Proceeding to the Pacific, LST-26 was at Townsville, Australia, on 29 October 1943. LST-26 participated in the Cape Gloucester landings, New Britain at the end of December 1943 and January 1944.

LST-26 remained busy participating in the Aitape, Humboldt Bay-Tanahmerah Bay invasions at the end of April and the beginning of May 1944, the Toem-Wakde-Sarmi area operations in the middle of May 1944, the Biak Island invasion at the end of May to the middle of June 1944, the Noemfoor Island invasion at the beginning of July 1944, the Cape Sansapor landings at the end of July and the beginning of August 1944, and the Morotai landings in the middle of September 1944.
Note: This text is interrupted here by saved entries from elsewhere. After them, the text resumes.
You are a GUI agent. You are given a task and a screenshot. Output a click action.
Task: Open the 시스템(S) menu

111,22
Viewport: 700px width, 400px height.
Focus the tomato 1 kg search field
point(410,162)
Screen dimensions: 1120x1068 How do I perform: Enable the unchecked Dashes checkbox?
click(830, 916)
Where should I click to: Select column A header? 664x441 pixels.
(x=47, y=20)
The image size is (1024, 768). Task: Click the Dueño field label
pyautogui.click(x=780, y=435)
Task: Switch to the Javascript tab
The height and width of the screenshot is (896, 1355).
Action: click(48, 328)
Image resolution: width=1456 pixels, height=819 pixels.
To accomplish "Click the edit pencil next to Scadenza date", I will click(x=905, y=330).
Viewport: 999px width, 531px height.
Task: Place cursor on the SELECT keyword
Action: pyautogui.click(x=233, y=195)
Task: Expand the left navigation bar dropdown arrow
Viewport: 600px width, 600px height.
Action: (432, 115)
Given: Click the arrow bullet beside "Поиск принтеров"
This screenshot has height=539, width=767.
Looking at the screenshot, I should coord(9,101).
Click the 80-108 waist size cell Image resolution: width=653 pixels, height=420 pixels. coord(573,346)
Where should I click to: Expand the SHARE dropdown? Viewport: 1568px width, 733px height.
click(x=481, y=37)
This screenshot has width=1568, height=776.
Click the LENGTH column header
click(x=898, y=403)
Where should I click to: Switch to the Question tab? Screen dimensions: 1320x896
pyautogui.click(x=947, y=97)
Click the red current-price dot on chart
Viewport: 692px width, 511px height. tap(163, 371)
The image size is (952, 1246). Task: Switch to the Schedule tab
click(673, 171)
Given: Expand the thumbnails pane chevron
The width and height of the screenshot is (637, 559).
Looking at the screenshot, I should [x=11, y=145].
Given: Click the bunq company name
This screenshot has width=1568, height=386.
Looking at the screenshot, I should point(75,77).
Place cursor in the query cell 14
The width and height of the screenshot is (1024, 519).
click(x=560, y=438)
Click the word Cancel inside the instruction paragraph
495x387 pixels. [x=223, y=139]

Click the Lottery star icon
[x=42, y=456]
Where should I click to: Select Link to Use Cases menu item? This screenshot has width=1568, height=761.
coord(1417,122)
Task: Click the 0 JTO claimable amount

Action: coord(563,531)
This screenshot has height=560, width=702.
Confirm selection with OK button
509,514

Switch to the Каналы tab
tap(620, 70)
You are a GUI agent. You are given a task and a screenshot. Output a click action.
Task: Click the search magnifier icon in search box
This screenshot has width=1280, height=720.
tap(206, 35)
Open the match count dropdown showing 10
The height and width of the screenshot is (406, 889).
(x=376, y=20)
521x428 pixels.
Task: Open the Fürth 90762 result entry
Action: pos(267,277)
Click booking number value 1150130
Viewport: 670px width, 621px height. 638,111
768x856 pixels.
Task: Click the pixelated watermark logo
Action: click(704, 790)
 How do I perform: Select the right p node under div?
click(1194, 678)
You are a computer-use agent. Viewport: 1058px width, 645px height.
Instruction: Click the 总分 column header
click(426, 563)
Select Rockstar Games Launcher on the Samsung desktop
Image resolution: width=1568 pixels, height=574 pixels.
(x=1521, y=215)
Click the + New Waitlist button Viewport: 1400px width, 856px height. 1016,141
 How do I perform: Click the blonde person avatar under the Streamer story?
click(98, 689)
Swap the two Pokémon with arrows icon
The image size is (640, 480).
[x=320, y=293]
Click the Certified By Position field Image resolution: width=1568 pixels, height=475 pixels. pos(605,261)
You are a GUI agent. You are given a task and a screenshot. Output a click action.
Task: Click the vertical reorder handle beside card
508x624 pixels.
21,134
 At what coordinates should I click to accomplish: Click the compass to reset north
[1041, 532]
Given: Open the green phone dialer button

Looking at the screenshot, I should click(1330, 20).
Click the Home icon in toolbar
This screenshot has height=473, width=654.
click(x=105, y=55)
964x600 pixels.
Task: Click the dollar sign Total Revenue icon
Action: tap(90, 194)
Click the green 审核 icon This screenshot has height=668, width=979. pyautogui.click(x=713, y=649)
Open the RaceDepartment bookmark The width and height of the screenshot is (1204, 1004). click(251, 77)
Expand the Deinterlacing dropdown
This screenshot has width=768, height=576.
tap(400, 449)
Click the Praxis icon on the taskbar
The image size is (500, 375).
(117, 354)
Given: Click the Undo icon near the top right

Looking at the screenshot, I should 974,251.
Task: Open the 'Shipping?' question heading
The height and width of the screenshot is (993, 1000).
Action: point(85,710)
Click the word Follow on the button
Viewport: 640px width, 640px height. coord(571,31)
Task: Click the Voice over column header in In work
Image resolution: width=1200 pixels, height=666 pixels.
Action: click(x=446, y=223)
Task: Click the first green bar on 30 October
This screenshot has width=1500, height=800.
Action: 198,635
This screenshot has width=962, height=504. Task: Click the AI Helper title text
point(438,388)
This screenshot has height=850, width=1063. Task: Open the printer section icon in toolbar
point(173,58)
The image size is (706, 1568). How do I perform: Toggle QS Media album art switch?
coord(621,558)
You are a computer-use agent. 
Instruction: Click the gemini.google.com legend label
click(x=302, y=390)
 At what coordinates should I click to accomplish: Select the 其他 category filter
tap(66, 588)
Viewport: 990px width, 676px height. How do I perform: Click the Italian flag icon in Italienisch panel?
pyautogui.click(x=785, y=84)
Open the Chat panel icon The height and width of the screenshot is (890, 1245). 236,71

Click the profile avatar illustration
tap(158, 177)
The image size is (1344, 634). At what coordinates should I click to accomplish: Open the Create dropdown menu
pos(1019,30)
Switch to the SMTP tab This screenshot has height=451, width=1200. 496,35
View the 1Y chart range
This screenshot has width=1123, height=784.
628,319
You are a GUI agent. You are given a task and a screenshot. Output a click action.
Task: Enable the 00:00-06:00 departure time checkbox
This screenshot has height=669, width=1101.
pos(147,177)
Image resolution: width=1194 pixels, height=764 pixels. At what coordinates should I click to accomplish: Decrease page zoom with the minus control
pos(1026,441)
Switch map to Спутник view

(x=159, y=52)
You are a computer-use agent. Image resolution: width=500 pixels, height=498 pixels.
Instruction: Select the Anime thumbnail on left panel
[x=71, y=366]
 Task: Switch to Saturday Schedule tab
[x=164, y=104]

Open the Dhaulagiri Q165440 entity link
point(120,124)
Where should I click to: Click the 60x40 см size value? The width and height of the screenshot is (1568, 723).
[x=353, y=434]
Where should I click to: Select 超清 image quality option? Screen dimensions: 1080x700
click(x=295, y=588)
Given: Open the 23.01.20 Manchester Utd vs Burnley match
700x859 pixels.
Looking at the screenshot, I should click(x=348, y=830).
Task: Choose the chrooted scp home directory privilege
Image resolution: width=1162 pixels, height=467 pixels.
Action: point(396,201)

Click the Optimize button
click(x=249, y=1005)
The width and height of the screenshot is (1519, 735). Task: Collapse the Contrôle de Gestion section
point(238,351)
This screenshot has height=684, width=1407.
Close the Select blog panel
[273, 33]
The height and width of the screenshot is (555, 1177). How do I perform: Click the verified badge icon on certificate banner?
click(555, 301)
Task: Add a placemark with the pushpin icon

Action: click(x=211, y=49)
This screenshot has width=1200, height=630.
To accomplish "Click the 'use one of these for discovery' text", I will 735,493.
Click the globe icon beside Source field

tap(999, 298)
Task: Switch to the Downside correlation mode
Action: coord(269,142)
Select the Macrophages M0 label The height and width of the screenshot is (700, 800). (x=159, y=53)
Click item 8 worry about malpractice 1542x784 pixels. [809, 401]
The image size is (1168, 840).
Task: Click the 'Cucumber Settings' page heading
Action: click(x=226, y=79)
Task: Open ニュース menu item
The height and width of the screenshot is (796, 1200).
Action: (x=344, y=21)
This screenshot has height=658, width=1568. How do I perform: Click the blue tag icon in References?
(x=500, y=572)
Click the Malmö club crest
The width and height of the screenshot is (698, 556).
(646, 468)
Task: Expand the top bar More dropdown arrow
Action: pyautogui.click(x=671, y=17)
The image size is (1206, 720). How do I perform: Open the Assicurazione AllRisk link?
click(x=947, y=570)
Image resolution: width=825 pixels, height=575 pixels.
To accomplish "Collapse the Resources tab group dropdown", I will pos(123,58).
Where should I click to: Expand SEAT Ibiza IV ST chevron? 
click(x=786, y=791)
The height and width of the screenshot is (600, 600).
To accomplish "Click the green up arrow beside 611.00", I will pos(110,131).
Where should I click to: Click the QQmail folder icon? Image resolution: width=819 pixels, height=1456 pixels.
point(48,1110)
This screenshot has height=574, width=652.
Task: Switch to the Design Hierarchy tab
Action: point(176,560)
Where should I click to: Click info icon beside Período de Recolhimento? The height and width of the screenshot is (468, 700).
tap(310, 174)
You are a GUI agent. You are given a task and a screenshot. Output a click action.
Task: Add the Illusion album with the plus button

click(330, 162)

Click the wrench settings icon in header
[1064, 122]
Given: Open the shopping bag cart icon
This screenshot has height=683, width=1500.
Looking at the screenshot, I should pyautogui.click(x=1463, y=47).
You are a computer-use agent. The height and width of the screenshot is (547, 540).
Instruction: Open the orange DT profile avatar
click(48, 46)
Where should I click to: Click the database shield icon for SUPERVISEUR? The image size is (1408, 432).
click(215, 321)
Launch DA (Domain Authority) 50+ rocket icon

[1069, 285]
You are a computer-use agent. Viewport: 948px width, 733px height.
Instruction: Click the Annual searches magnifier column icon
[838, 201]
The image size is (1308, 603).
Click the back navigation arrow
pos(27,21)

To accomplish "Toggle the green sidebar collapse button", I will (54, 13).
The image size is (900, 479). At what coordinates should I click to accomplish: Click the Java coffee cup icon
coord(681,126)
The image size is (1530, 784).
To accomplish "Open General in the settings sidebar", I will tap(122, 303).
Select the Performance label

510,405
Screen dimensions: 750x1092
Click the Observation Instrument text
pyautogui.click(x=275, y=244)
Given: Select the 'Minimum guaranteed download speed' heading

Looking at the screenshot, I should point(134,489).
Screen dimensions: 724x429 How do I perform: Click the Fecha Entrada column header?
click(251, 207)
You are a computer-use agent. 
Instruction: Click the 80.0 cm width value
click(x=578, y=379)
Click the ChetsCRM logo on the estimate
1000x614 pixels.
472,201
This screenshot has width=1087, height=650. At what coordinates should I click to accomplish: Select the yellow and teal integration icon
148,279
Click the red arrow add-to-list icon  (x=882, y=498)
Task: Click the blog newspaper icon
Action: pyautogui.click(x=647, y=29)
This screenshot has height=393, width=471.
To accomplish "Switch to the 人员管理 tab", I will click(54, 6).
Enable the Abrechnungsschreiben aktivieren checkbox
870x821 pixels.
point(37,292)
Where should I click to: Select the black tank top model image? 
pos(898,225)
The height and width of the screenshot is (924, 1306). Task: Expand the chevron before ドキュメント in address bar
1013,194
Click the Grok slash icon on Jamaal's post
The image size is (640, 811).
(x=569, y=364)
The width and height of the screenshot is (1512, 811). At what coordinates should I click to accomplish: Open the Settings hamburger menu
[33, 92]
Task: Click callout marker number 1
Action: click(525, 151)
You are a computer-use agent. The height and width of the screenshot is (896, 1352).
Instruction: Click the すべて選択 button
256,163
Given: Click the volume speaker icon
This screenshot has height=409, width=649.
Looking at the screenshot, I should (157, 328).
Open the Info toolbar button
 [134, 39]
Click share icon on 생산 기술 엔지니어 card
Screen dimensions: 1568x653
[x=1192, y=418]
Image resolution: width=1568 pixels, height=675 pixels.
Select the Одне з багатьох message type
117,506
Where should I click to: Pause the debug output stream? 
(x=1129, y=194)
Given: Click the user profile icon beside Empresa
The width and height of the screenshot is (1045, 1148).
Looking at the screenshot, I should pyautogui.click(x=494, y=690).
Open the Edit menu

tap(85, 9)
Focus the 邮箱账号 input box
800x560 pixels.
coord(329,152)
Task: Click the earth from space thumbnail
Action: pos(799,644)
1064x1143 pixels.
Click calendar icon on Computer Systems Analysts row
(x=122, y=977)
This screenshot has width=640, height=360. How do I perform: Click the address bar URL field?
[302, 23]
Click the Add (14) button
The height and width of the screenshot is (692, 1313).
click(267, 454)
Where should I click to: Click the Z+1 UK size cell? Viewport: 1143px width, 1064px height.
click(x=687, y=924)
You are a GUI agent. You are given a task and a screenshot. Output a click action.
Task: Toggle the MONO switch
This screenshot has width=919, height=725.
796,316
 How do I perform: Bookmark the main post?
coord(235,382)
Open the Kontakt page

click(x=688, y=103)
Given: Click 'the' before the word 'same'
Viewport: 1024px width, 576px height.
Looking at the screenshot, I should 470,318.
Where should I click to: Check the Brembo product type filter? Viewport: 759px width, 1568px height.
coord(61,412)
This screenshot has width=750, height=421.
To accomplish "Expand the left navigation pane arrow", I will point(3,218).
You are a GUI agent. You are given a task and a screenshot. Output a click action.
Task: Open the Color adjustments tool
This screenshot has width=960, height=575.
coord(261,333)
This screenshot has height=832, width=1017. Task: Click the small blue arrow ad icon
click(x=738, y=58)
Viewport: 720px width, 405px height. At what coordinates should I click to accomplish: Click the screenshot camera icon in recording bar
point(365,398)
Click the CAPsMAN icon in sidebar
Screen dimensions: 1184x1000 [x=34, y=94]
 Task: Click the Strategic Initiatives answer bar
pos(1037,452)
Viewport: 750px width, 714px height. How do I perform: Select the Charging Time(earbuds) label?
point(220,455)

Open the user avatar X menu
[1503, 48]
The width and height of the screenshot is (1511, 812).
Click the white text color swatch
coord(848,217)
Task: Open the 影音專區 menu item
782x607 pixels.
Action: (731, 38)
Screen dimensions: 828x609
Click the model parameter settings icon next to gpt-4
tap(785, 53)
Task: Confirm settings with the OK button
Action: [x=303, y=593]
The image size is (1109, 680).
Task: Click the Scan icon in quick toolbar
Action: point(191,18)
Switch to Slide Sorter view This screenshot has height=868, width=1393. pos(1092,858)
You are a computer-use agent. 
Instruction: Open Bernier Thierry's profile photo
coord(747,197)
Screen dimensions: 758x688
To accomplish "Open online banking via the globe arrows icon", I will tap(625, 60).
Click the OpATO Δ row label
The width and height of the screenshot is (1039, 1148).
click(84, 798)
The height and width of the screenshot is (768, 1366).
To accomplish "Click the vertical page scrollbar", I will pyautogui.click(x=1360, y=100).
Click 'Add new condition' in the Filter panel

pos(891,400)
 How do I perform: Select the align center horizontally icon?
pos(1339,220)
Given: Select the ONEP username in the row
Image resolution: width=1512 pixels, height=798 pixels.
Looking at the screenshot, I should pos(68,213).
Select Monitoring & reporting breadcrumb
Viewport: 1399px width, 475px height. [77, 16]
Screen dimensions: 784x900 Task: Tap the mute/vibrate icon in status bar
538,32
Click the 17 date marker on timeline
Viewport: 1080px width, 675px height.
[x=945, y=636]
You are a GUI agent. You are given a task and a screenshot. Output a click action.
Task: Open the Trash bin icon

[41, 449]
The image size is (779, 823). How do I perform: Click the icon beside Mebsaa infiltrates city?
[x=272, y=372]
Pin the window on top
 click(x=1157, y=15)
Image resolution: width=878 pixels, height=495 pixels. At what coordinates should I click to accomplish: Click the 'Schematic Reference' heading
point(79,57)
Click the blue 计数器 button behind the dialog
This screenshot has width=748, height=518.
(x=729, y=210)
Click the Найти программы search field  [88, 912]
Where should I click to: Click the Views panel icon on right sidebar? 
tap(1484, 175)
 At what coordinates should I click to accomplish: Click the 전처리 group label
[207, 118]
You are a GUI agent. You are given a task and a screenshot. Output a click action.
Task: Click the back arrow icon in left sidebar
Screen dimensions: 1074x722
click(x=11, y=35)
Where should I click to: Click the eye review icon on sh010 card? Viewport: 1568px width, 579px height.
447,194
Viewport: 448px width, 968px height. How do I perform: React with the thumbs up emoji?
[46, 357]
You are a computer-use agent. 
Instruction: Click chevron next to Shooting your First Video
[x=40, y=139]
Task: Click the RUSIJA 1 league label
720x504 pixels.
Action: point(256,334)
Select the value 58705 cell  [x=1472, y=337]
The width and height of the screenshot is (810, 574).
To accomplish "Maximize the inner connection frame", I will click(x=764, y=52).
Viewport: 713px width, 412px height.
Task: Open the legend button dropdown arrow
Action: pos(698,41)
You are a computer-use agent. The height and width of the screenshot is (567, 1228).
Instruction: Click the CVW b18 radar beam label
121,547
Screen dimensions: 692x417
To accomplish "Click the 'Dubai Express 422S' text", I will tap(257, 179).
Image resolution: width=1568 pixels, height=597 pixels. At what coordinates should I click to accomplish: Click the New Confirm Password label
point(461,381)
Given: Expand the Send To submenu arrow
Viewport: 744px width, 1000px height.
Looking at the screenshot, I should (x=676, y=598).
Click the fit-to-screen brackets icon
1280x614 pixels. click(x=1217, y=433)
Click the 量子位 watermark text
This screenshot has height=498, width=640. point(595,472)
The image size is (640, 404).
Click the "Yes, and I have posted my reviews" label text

From the Western New Guinea area LST-26 moved to the Philippines to participate in General Douglas MacArthur's promised liberation of the islands from the Japanese occupation starting with the Leyte landings from the middle of October until the middle of November 1944, and the Mindanao Island landings in March 1945. She left Leyte on 3 April 1945, for Manila and after proceeding to Subic Bay returned to Leyte on 2 May 1945. Departing Leyte on 8 August 1945, she proceeded to Manus, Torokina and Hollandia.

==Postwar career==
Following the war, LST-26 performed occupation duty in the Far East until early November 1945. Leaving Hollandia on 29 August 1945, she arrived at Zamboanga, Mindanao on 3 September 1945. From there she went to Okinawa and returned to San Francisco, via Leyte and Pearl Harbor, arriving at San Francisco on 6 December 1945. She returned to the United States and was decommissioned on 1 April 1946. She was struck from the Navy list on 8 May 1946, and was sold to Arctic Circle Exploration, Seattle, Washington, on 17 June 1946, for conversion to merchant service.

==Awards==
LST-26 earned five battle stars for her World War II service.